Problem to work on
Copy the records below exactly, from the line containing "You are a GUI" through the last line, and leave out every picture.

__________________________________________________

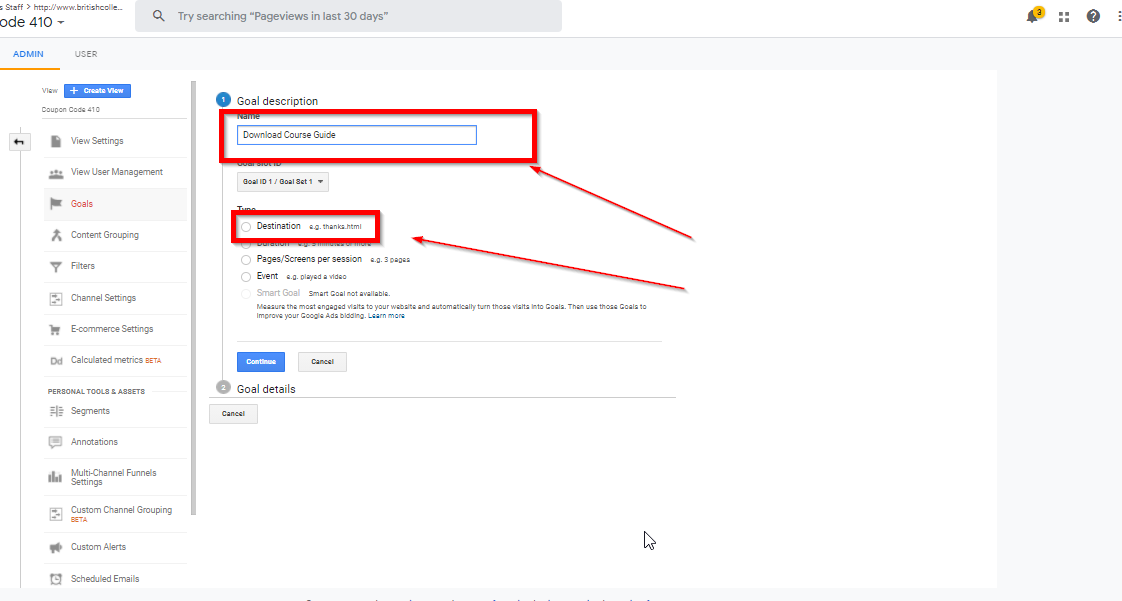
Task: Select the Destination goal type
Action: (245, 226)
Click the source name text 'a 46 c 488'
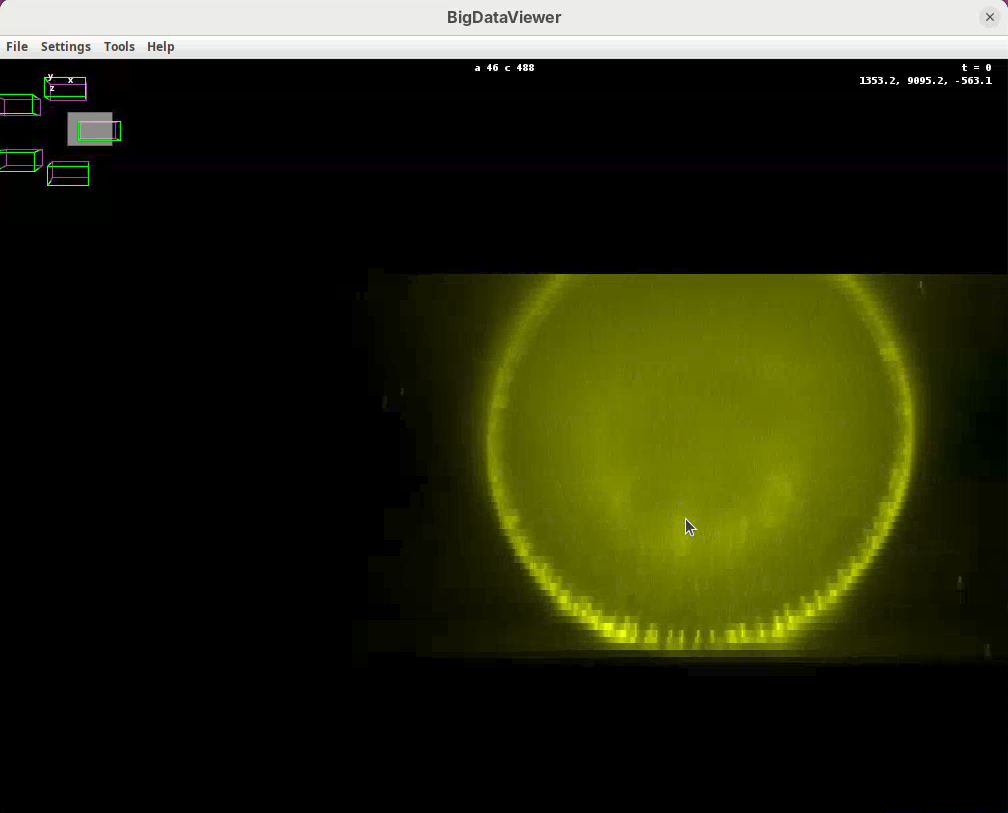This screenshot has width=1008, height=813. pyautogui.click(x=504, y=68)
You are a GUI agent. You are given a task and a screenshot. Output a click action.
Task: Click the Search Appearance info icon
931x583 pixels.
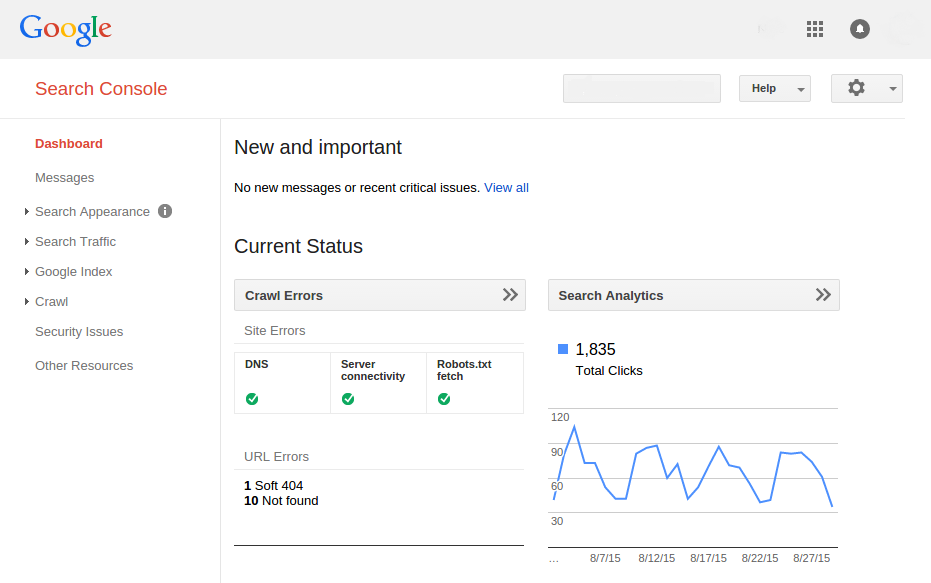165,211
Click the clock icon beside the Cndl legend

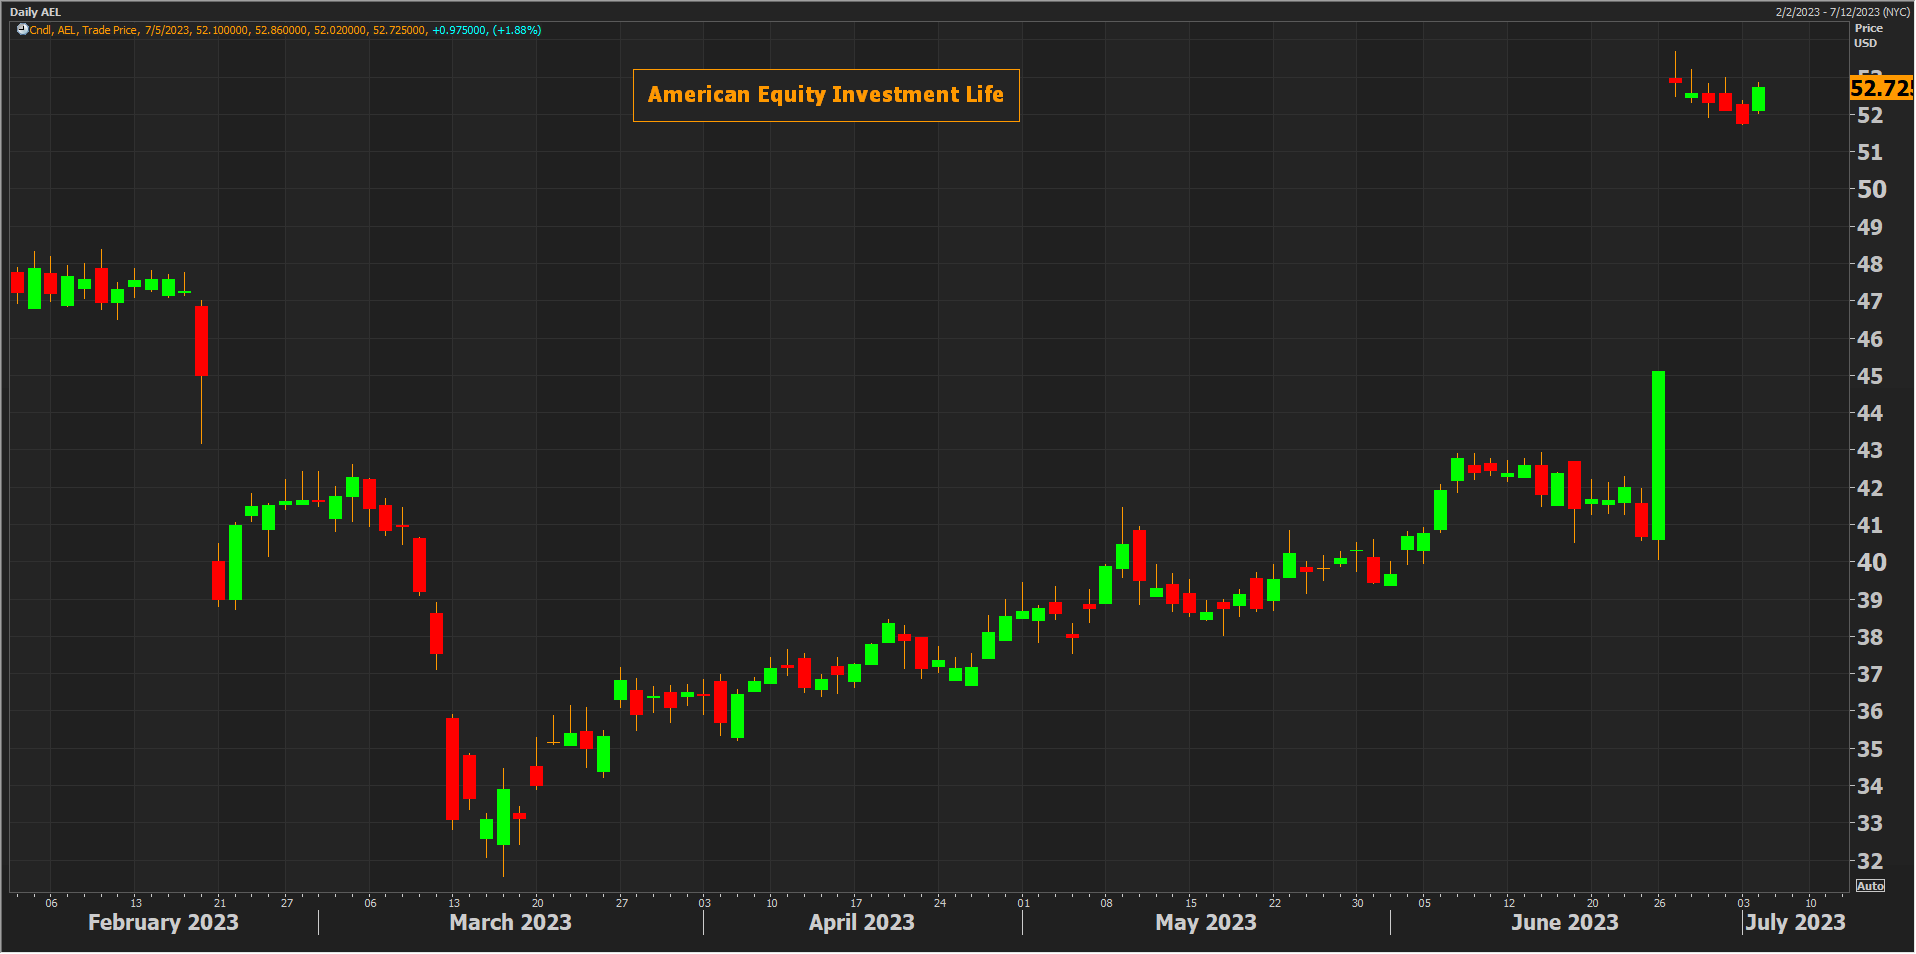click(22, 30)
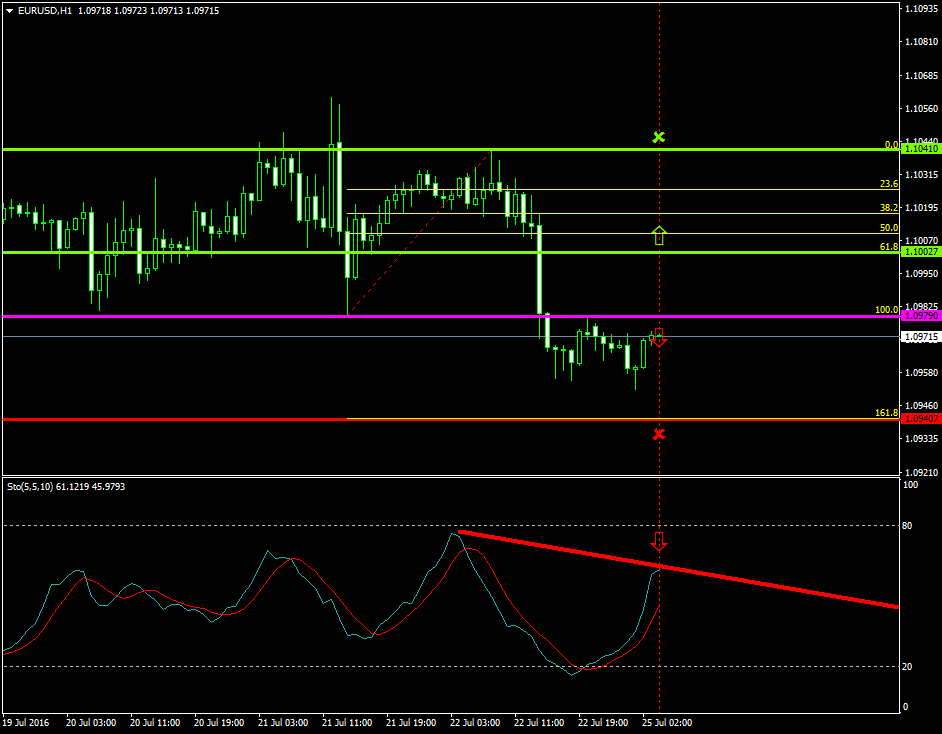Click the red down arrow at current price
Image resolution: width=942 pixels, height=734 pixels.
659,338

__________________________________________________

Reply to the task
You are a GUI agent. You are given a task and a screenshot. Output a click action.
Task: Click the Search Appearance info icon
931x583 pixels.
165,211
Click the clock icon beside the Cndl legend

click(22, 30)
Click the red down arrow at current price
Image resolution: width=942 pixels, height=734 pixels.
659,338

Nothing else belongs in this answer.